Я несколько раз увязаю в глубоких сугробах, другим приходится возвращаться и вытаскивать меня. Этот мягкий, рыхлый снег — ужасная штука. Наконец я так устаю, что прошу оставить меня на месте. Плачу, как Профессор. У большинства нервная энергия на исходе.
Мы идем прямо через полосу высоких колючих кустов, раздирающих в клочья нашу кожу и одежду. По лицам струится кровь и смешивается с потом.
Снегопад постепенно прекращается. Между тучами светит полная луна. Небо становится почти ясным. Нам видно далеко, и мы не наткнемся случайно на противника, но русским тоже легче увидеть нас. Наши шаги становятся удивительно гулкими. Мы в испуге останавливаемся и прислушиваемся. Впечатление такое, что идем по полым стволам деревьев.
«Бонг! Бонг!» — раздается при каждом шаге.
— Быстрее! — подгоняет нас Старик. — Не писайтесь от страха, детки. Мы всего лишь идем по болоту.

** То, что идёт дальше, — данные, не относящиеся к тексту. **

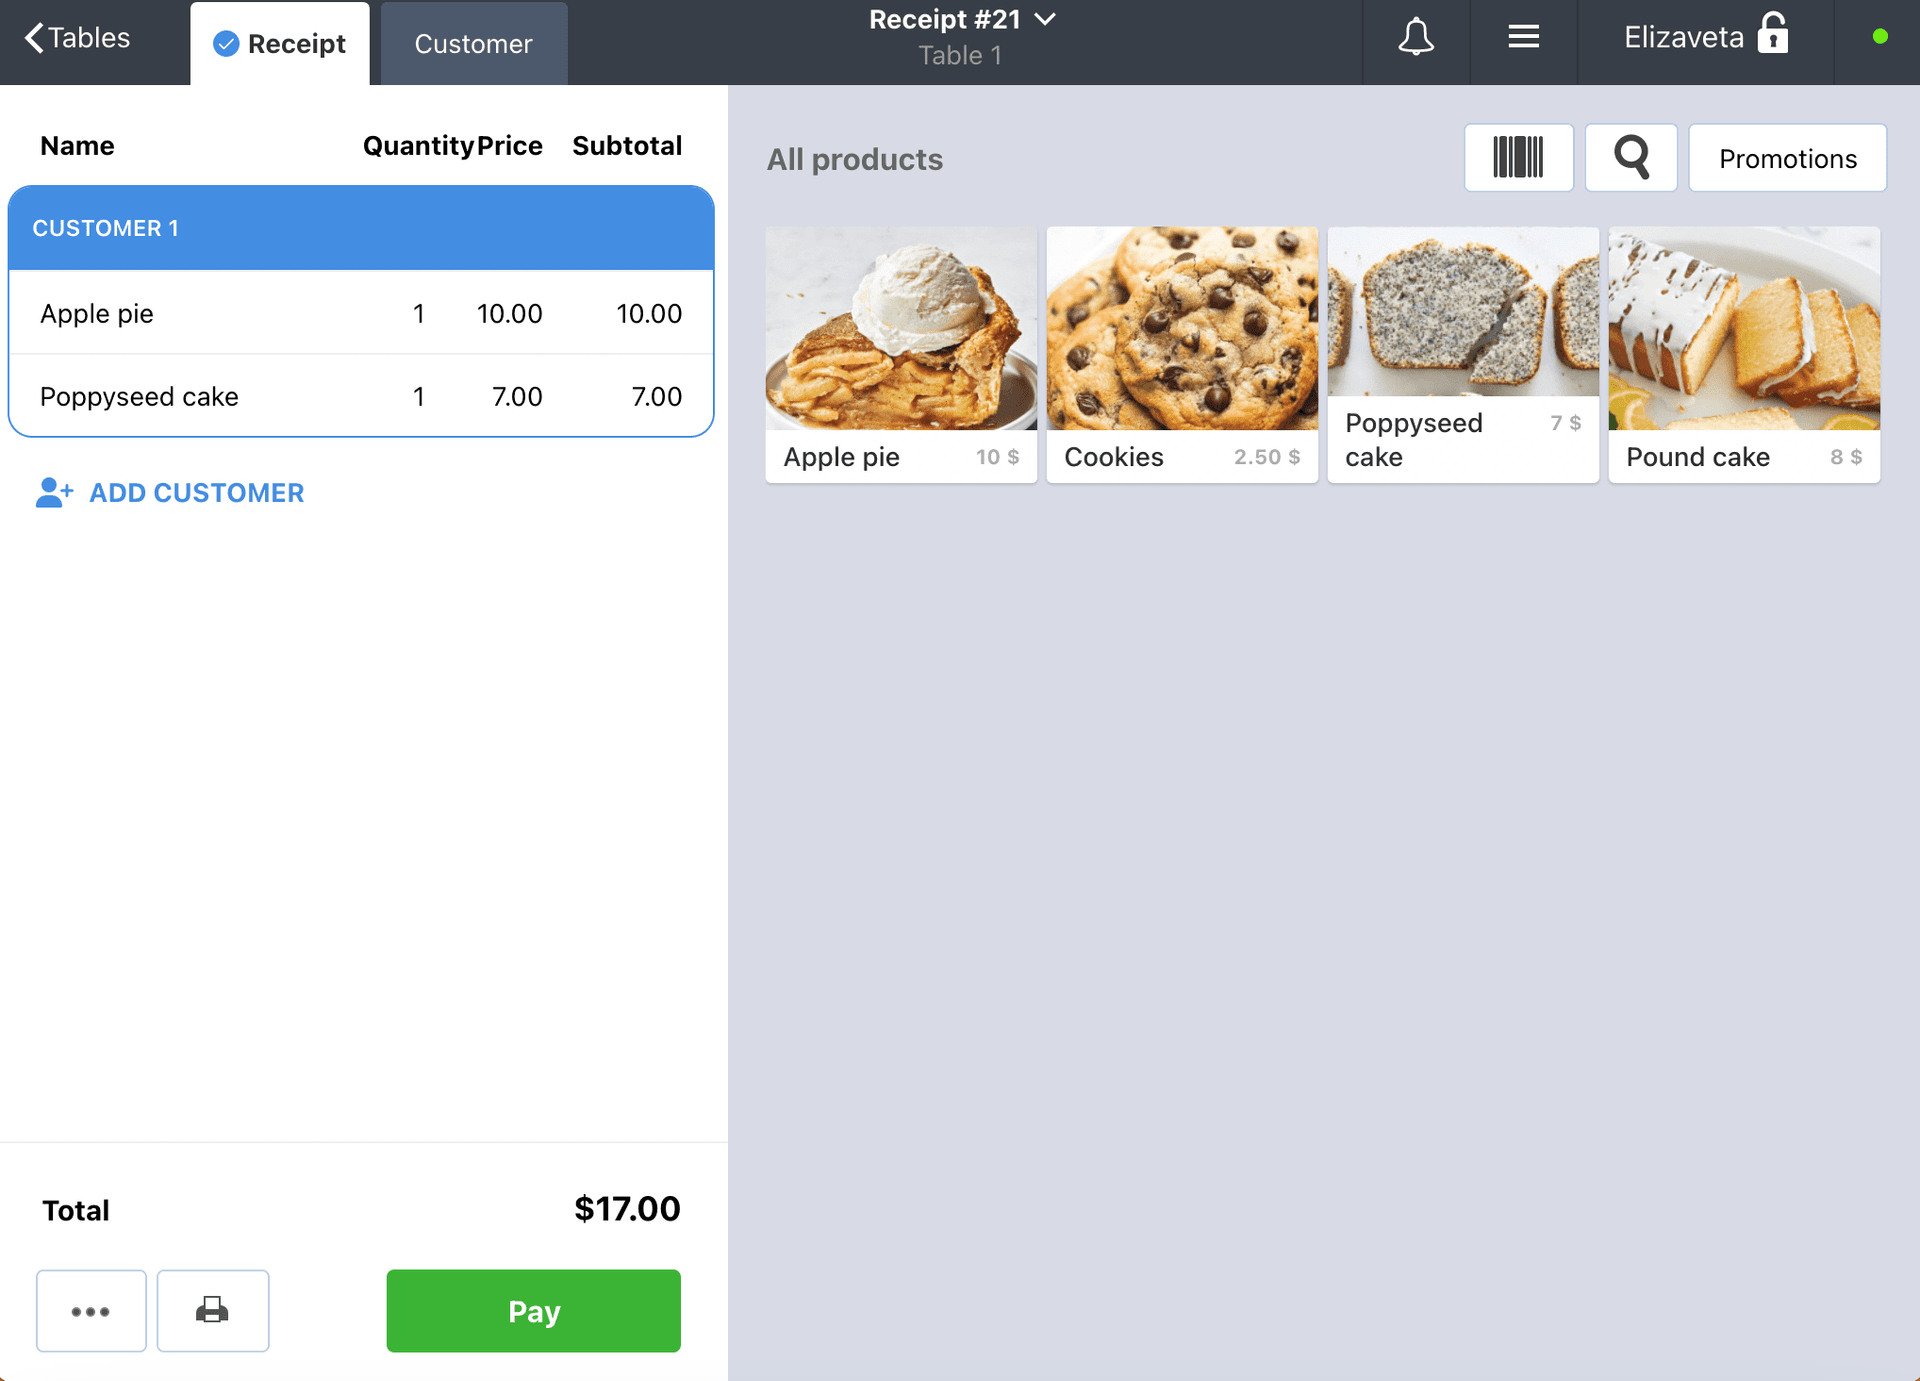This screenshot has height=1381, width=1920.
Task: Open the Promotions button
Action: pyautogui.click(x=1787, y=158)
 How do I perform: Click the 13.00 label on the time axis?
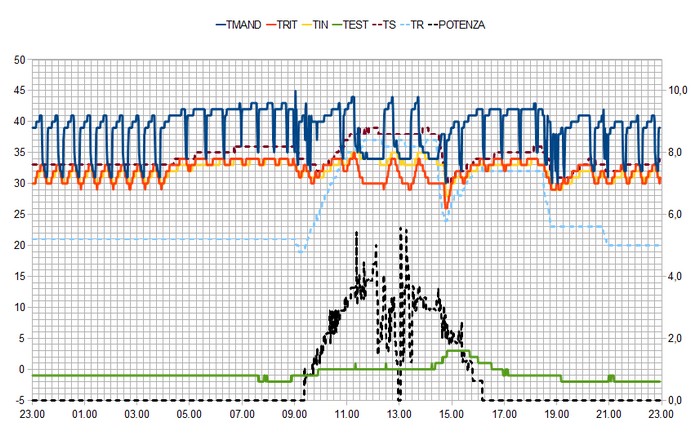(399, 414)
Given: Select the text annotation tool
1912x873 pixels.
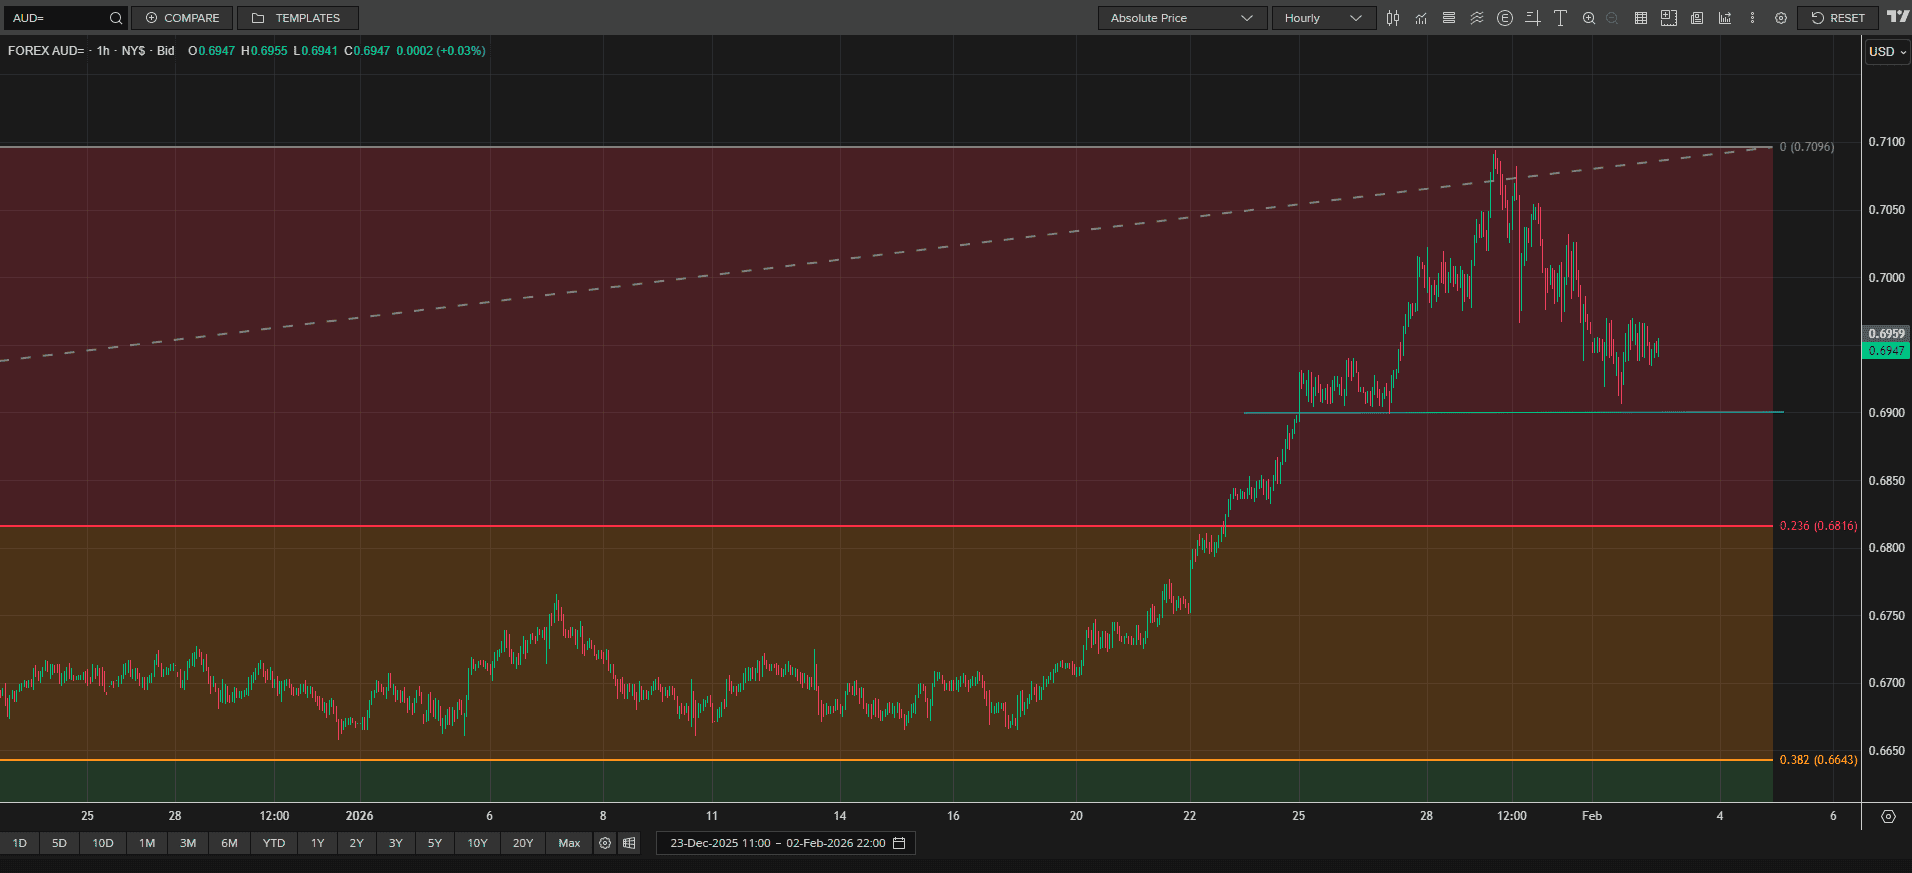Looking at the screenshot, I should click(x=1560, y=18).

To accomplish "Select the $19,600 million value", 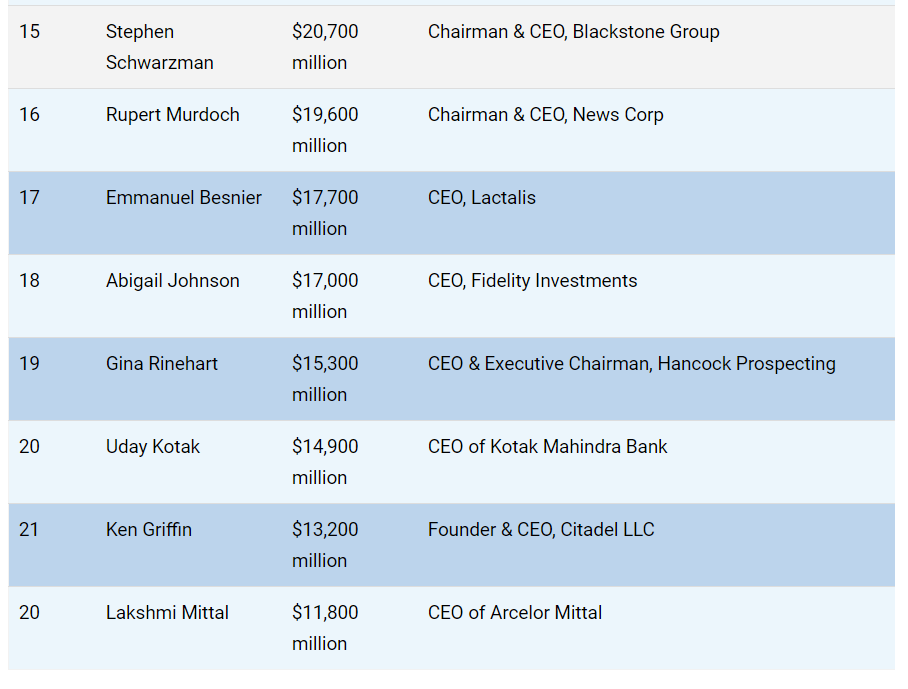I will coord(325,130).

К счастью, оно замерзло.
Камыш высотой в человеческий рост скрывает нас, и мы чувствуем себя в безопасности. Неожиданно мы оказываемся посреди деревни и со всех ног несемся мимо ближайших домов.
— Стой, кто идет? — раздается из темноты. Сверкают дульные вспышки автомата. Очередь превращает лицо ефрейтора Беле в кровавое месиво.
— Вперед! — кричит Мозер. — Одиночный огонь!
Часовые уничтожены огнем всей роты. Мы бежим, бросая гранаты в окна, пинками распахивая двери и расстреливая спящих солдат. Укрываемся за большими штабелями боеприпасов.
Порта бездумно бросает мину среди ящиков. Взрыв буквально вышвыривает нас из деревни. Через секунду это место превращается в грохочущий ад, взрывы следуют один за другим.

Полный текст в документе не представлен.